Picture a bacteria cell like a balloon. Puncture the wall of the balloon, and it bursts. That’s how some antibiotics work: in bacteria, the cell wall is made of a molecule called peptidoglycan, and by interfering with production of peptidoglycan, the antibiotic kills the bacteria.
Associate professor of chemistry Michael VanNieuwenhze says that for 50 years, researchers inferred that the bacteria chlamydia had peptidoglycan in its cell wall, but, “It was difficult to find because the bacterial cell was actually hidden inside of a host cell. So you have to, if you will, parse the cellular machinery of two different cells to get at the peptidoglycan, if in fact it existed,” VanNieuwenhze says.
Biochemistry graduate student Erkin Kuru led the research team that discovered a way to confirm the existence of peptidoglycan in chlamydia. Kuru’s team developed a molecular probe that incorporated itself into peptidoglycan and lit up in a specific way when bombarded with light photons.

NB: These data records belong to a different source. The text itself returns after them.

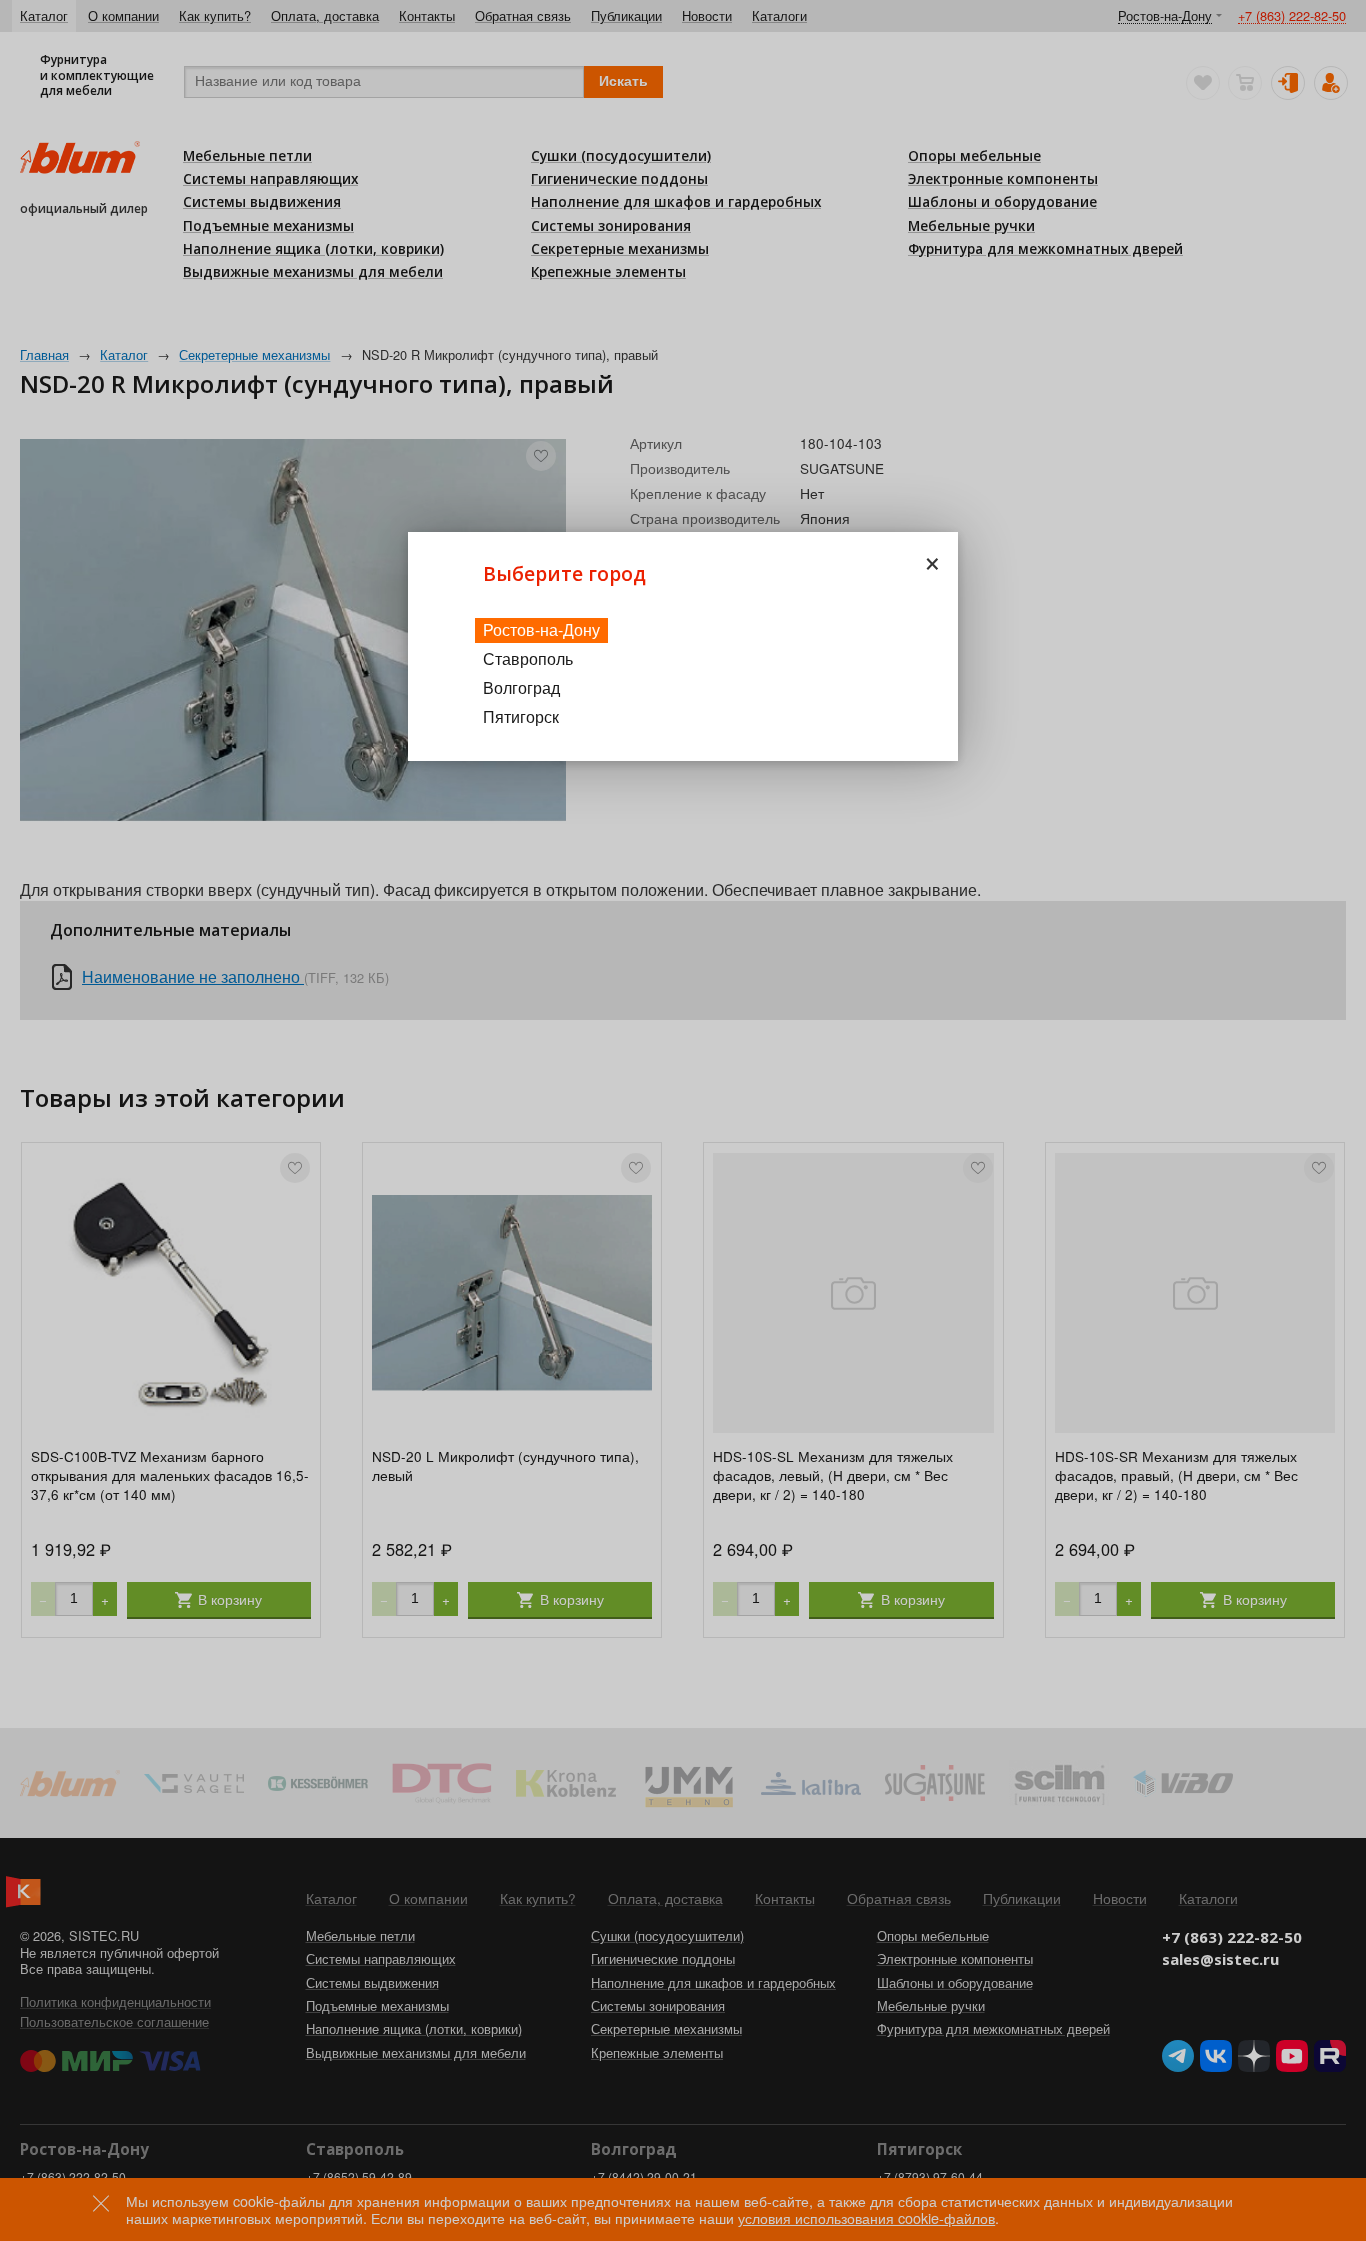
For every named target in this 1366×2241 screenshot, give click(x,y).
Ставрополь (528, 658)
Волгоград (521, 687)
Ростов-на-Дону (541, 629)
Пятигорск (521, 716)
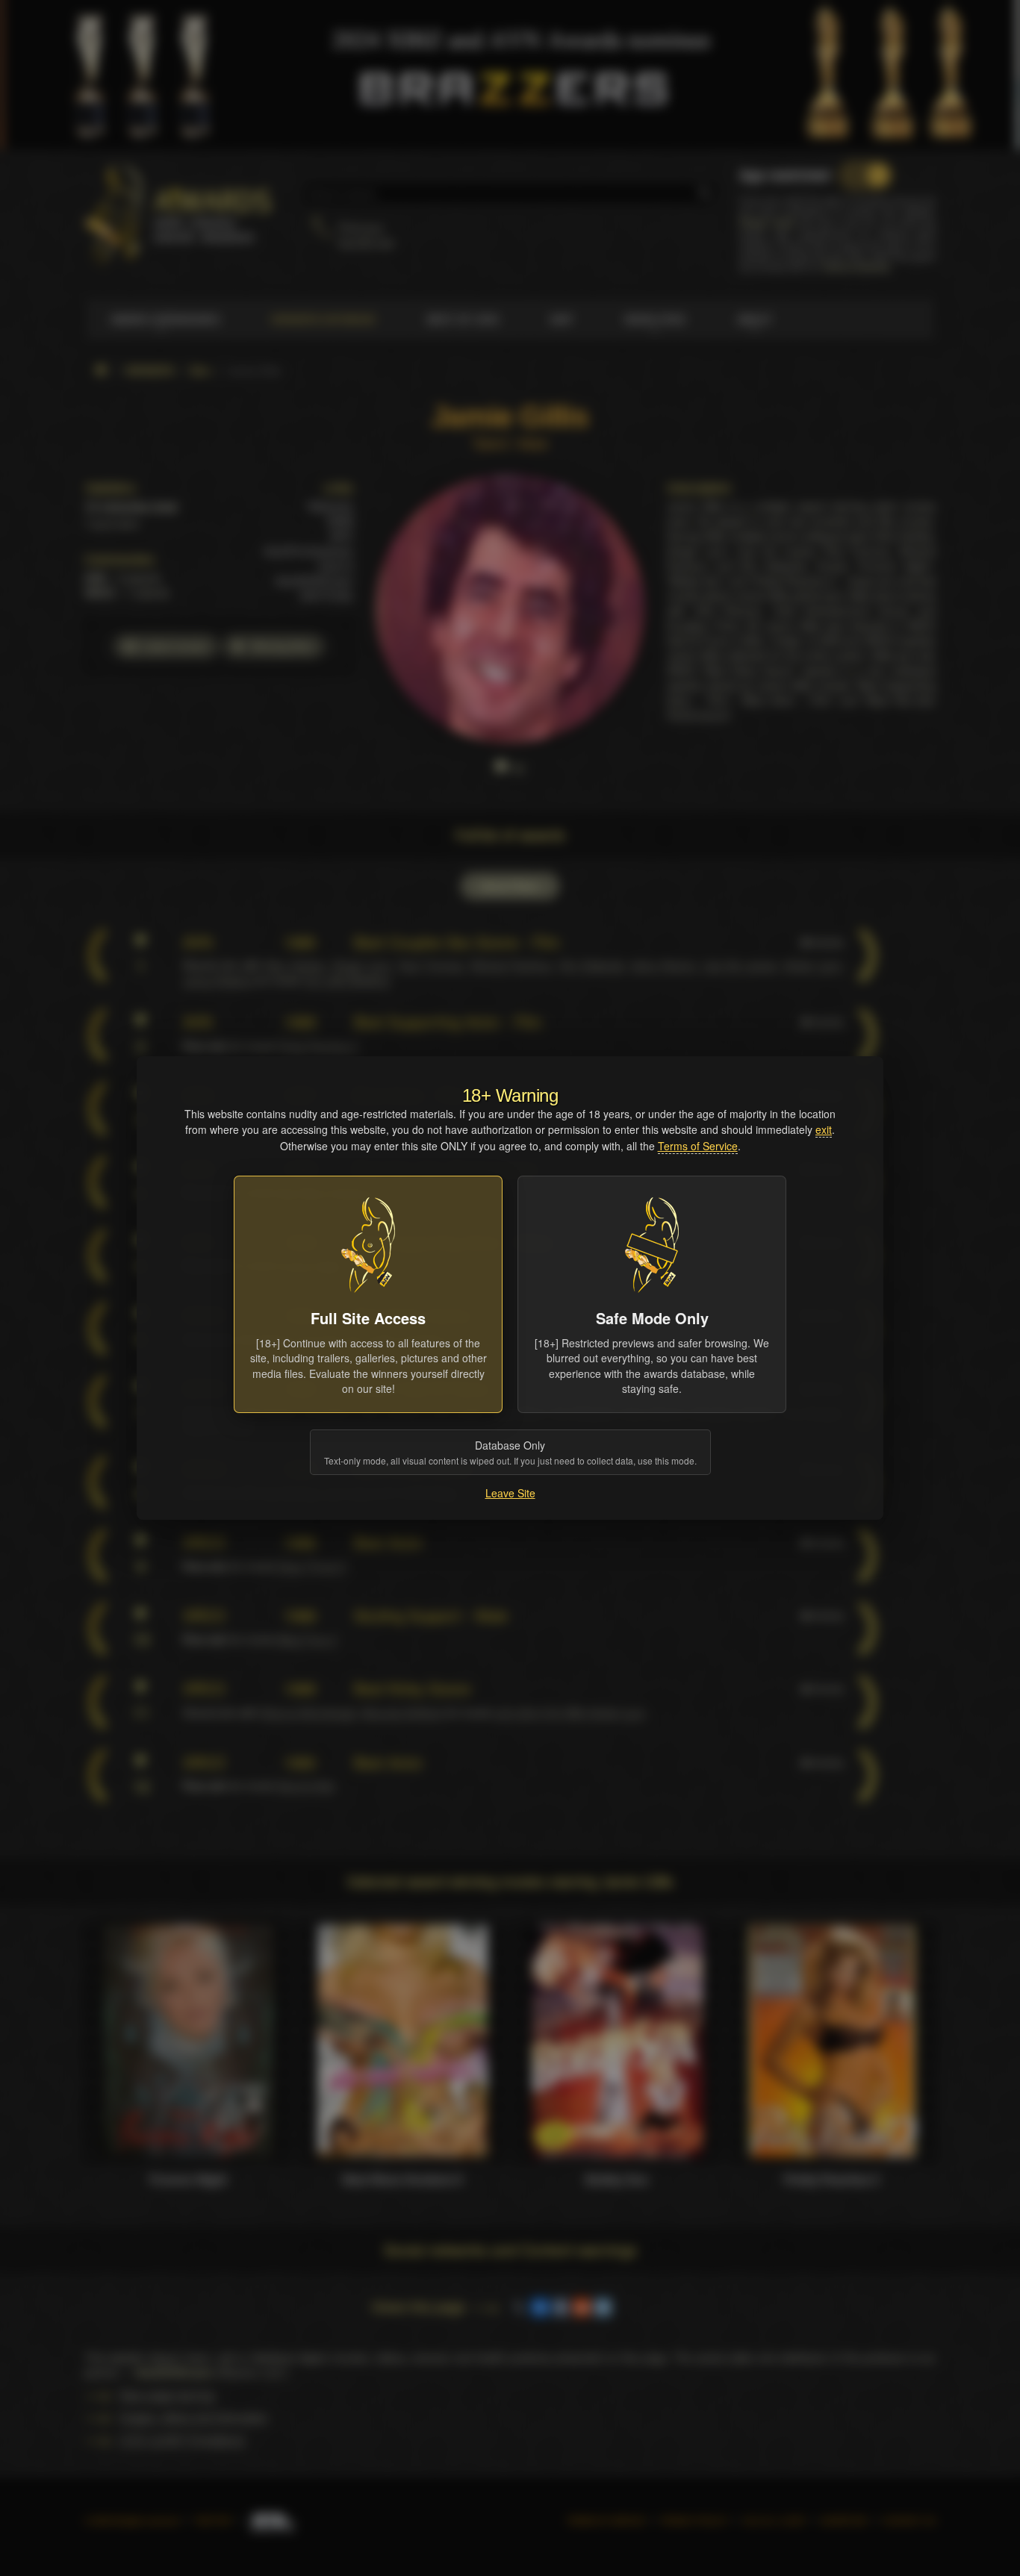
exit (823, 1129)
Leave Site (510, 1492)
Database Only (510, 1452)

Now that the existence of peptidoglycan has been confirmed in chlamydia, Kuru says research can move forward on diagnosis techniques and possible new treatments.
“One advantage of inhibiting peptidoglycan in bacteria is, our cells do not have peptidoglycan cell walls. And any drug that would be specific to this peptidoglycan molecule would be basically nontoxic to the humans,” Kuru says.
VanNieuwenhze says that means researchers can now come up with a new antibiotic specific to kill chlamydia, hitting it on its peptidoglycan cell walls.
The research team published their paper in Nature this month, and Kuru says reception in the scientific community has been positive.